= TASKS TO CARRY OUT =
1 – Update the piece on intergenerational love by writing out its passage from "The term 'intergenerational" to "came after you." with "conference" changed to "workshop".
2 – Continue the piece on intergenerational love, starting right after its final sentence.

--- DOCUMENT SECTION ---

Intergenerational love will save us
An antidote to inherited rage.
Freud said, "I think this man is suffering from memories." Damn right we are. Turns out, the cure for bad memories isn't forgetting. It's love.
The term 'intergenerational love' entered my consciousness at a recent conference on childhood trauma. I didn't clearly know what it meant, but it had an immediate effect on me. Go on, close your eyes and whisper intergenerational love a few times to yourself. Don't overthink it. Just allow the sound to dissolve slowly into your bloodstream. I've found that simply letting your mind picture the possibilities contained in that term can help soothe the reflux of your earliest loveless memories – and douse the fear that it will corrode those who came after you.

--- MATERIAL PROVIDED ---

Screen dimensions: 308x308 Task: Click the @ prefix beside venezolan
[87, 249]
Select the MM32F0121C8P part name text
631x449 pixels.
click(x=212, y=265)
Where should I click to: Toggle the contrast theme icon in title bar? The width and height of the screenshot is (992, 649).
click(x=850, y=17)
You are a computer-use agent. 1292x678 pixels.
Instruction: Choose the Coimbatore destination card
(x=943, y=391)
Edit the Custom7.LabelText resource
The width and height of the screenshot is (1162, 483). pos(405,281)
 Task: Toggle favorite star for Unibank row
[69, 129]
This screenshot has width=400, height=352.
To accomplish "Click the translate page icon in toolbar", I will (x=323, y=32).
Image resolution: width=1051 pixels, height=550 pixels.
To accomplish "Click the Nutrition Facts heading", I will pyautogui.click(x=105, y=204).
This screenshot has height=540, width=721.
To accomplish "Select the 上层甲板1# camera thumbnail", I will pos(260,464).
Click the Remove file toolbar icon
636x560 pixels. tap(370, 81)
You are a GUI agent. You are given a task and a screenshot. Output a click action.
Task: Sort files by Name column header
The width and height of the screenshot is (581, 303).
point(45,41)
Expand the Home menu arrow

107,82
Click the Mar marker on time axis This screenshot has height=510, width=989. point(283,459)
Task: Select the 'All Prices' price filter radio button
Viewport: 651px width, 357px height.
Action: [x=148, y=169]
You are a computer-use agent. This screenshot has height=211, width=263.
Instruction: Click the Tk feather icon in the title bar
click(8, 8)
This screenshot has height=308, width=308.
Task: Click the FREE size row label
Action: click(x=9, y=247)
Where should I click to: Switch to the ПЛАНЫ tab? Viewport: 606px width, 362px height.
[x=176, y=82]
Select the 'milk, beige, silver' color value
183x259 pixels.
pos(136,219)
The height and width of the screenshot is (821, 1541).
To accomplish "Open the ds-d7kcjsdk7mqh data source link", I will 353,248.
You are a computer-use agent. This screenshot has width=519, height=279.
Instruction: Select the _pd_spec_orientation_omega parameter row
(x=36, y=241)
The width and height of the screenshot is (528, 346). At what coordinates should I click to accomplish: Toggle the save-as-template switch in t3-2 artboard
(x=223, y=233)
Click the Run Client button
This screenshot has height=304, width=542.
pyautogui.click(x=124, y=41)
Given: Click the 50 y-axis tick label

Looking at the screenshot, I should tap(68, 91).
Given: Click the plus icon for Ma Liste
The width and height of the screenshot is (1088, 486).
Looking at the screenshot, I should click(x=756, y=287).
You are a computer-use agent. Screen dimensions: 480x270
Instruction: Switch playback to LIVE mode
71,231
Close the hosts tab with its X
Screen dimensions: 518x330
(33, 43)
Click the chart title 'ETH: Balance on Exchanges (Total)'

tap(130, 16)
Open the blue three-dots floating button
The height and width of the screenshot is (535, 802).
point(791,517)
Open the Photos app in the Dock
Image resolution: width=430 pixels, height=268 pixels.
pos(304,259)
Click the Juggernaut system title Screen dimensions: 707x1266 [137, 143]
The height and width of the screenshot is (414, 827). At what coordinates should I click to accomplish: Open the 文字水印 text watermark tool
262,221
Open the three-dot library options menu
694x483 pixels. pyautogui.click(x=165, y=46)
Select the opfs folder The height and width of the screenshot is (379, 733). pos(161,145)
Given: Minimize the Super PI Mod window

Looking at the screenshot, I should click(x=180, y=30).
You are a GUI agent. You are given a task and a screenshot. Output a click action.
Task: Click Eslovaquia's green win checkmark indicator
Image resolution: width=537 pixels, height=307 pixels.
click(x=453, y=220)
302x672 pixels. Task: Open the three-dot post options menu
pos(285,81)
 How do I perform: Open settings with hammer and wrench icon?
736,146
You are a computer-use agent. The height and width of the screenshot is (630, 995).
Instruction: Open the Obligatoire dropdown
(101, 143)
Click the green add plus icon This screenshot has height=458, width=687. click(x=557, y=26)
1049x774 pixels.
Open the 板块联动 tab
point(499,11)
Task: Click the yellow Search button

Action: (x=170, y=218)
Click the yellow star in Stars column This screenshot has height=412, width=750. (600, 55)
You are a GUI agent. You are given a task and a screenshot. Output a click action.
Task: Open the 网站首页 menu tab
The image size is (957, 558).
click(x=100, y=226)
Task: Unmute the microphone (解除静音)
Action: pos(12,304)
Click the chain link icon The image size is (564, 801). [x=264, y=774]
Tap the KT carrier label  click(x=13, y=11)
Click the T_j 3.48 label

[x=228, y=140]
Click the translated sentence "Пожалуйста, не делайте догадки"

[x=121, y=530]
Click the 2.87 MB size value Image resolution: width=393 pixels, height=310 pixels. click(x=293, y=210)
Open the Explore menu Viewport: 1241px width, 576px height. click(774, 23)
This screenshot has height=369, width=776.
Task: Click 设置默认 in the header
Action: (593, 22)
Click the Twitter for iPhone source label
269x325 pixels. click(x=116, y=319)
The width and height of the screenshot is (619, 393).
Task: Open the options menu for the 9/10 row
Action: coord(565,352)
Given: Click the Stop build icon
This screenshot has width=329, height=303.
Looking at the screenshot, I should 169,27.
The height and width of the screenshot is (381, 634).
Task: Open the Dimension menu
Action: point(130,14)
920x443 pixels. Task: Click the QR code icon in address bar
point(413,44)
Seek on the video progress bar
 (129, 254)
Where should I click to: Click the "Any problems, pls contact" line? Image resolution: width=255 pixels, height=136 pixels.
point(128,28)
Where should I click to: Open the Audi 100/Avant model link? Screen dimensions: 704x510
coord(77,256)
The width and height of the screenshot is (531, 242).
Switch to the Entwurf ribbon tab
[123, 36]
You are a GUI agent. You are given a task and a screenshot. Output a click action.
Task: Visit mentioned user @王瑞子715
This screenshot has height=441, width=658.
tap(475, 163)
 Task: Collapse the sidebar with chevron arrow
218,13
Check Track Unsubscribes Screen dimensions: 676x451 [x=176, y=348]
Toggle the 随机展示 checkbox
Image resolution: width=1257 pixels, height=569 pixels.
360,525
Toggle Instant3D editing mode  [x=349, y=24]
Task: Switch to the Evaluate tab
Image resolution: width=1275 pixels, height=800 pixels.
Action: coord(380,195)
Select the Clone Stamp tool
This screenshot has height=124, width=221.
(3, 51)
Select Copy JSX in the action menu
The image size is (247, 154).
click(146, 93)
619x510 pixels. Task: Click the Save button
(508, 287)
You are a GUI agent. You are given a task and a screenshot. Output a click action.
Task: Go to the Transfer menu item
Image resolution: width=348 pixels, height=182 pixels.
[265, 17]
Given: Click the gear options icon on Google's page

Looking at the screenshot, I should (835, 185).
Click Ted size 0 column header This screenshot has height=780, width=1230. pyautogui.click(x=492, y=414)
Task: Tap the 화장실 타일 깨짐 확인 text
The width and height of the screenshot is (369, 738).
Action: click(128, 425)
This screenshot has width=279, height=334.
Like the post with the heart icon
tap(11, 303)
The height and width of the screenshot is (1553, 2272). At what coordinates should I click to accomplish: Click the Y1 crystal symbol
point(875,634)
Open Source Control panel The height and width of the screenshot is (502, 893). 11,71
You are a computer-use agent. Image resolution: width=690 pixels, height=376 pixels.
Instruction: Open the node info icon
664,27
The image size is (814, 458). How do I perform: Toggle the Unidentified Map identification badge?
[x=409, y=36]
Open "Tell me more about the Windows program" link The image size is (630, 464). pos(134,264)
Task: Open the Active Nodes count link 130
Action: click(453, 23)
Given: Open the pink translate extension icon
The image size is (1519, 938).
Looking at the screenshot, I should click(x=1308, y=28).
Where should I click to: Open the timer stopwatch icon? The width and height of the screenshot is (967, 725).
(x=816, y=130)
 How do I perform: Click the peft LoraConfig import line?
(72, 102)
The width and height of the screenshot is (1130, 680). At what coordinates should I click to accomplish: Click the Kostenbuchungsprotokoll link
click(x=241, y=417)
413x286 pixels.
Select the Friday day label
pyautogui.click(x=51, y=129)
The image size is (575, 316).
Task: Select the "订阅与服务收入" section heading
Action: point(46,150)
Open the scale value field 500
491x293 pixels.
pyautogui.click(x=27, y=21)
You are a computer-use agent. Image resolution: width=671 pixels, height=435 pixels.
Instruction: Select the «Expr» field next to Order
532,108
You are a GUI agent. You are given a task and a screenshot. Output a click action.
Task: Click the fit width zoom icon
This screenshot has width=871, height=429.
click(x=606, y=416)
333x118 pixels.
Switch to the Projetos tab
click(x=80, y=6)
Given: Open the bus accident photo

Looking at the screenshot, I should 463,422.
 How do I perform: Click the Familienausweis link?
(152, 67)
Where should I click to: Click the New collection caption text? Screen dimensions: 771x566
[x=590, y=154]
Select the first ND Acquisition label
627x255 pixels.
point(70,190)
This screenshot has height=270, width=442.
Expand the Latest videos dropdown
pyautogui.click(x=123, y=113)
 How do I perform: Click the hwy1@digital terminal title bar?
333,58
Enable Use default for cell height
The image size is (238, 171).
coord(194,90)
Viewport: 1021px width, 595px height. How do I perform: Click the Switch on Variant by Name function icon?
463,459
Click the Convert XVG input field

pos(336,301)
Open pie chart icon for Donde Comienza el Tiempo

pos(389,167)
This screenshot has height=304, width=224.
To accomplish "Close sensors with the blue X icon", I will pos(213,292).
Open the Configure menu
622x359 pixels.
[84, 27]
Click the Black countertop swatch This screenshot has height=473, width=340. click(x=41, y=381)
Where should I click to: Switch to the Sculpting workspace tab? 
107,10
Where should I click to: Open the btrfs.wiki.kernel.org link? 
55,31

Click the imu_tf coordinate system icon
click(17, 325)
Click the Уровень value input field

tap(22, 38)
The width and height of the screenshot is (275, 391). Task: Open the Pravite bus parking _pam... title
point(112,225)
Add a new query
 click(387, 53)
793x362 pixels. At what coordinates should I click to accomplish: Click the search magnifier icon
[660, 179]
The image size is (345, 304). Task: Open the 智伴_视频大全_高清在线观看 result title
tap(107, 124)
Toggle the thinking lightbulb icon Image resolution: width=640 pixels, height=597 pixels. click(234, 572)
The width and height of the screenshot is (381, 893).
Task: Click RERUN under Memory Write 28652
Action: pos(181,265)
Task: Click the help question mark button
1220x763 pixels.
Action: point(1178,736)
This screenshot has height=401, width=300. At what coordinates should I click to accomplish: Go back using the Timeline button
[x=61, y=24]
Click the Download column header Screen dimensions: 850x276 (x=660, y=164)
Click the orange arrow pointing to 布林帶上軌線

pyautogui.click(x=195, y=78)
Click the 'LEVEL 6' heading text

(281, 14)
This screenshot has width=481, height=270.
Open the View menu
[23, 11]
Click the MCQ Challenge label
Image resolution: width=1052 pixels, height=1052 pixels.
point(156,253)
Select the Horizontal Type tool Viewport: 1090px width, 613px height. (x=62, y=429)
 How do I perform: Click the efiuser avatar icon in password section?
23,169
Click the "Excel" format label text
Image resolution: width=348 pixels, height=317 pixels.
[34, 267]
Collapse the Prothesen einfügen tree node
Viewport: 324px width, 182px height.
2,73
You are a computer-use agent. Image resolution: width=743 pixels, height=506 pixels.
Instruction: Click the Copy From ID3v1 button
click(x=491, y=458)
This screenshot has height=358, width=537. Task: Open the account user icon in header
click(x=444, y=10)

---

= ANSWERS FOR THE EXERCISE =
1 –
The term 'intergenerational love' entered my consciousness at a recent workshop on childhood trauma. I didn't clearly know what it meant, but it had an immediate effect on me. Go on, close your eyes and whisper intergenerational love a few times to yourself. Don't overthink it. Just allow the sound to dissolve slowly into your bloodstream. I've found that simply letting your mind picture the possibilities contained in that term can help soothe the reflux of your earliest loveless memories – and douse the fear that it will corrode those who came after you.

2 –
So much of the rage my father held in his body and mind, which spilled over on to his relationship with me, was the spawn of culturally and familially transmitted experiences and memories of helpless suffering – hunger, disease, deprivation, hard labour. No matter how badly I want to disown that rage, it runs in my veins too, because one generation isn't enough to erase so deep a scar. Intergenerational love helps me take responsibility for my rage. It reminds me to honour my history but not be controlled by it. It says, You don't have to pass on this rage to your child. You can write a new history. It is a family heirloom that betokens safety, belonging, and compassionate connection with your roots.